● EXERCISE REQUIREMENTS
Your copy should match the listing below exactly, except that it holds no images.

=-=-=-=-=

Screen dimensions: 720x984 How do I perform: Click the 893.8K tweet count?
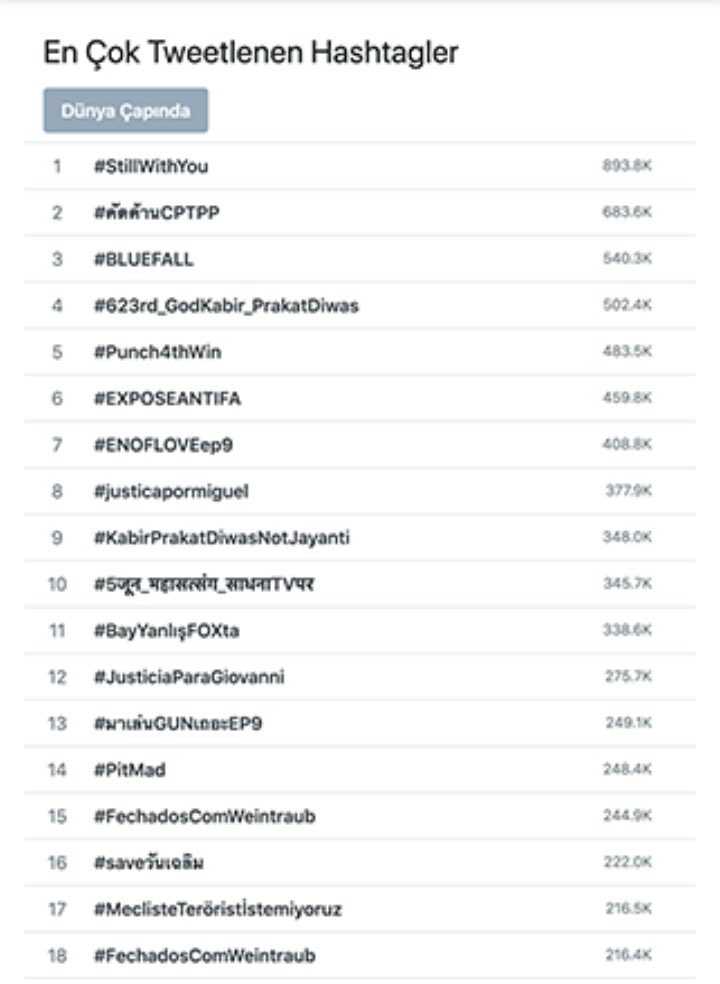(x=627, y=166)
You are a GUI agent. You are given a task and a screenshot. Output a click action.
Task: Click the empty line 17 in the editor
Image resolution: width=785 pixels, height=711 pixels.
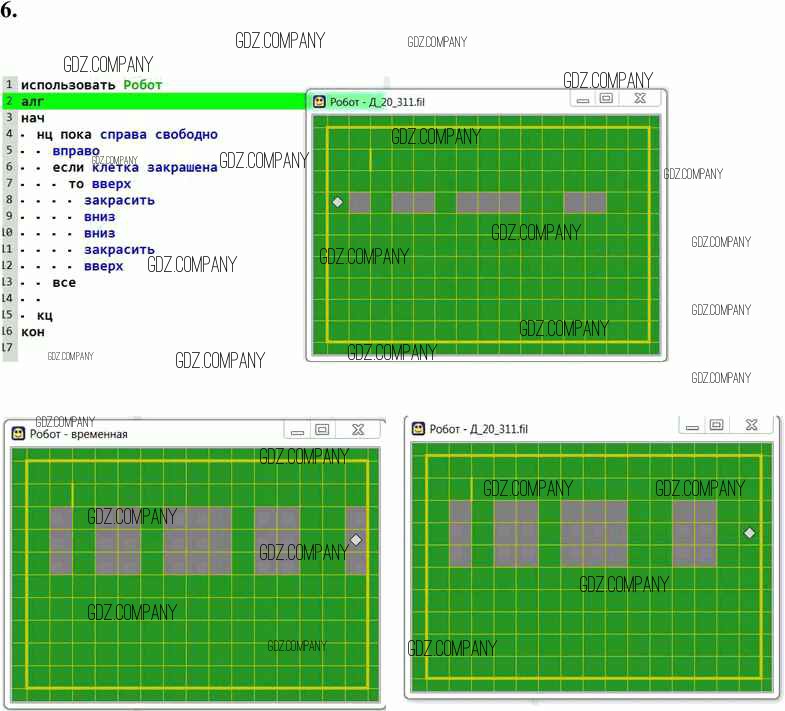tap(100, 348)
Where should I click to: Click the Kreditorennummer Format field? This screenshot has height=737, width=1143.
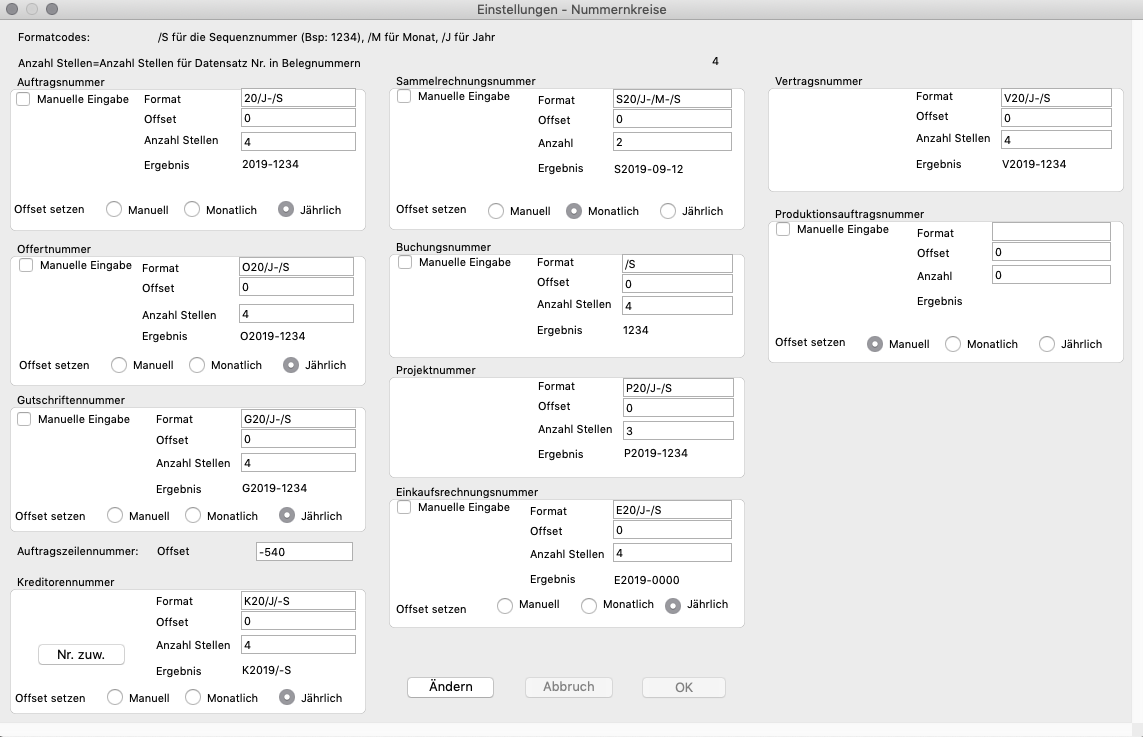pyautogui.click(x=298, y=601)
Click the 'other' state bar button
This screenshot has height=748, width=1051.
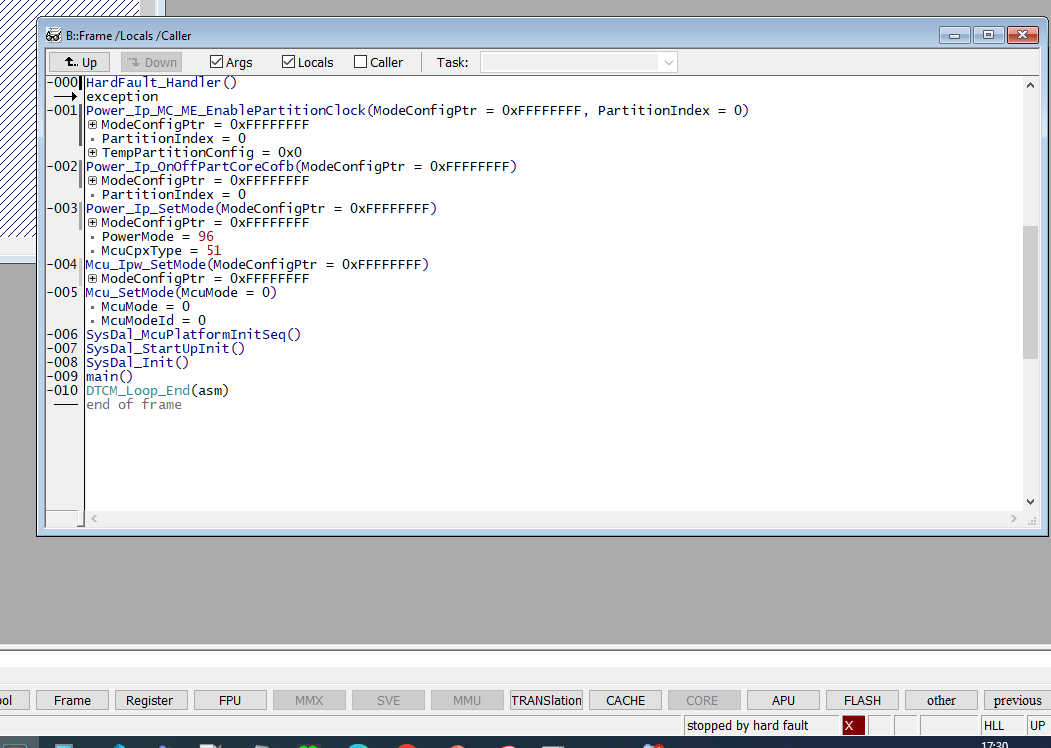(x=940, y=700)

=-=-=-=-=

● EXERCISE RESPONSE
Screen dimensions: 720x984 How do I perform: Click the 893.8K tweet count?
(x=627, y=166)
You are a GUI agent. You are given a task and a screenshot. Output a click action.
Task: Click the empty line 17 in the editor
Image resolution: width=785 pixels, height=711 pixels.
tap(100, 348)
Where should I click to: Click the Kreditorennummer Format field? This screenshot has height=737, width=1143.
pyautogui.click(x=298, y=601)
Click the 'other' state bar button
This screenshot has height=748, width=1051.
(x=940, y=700)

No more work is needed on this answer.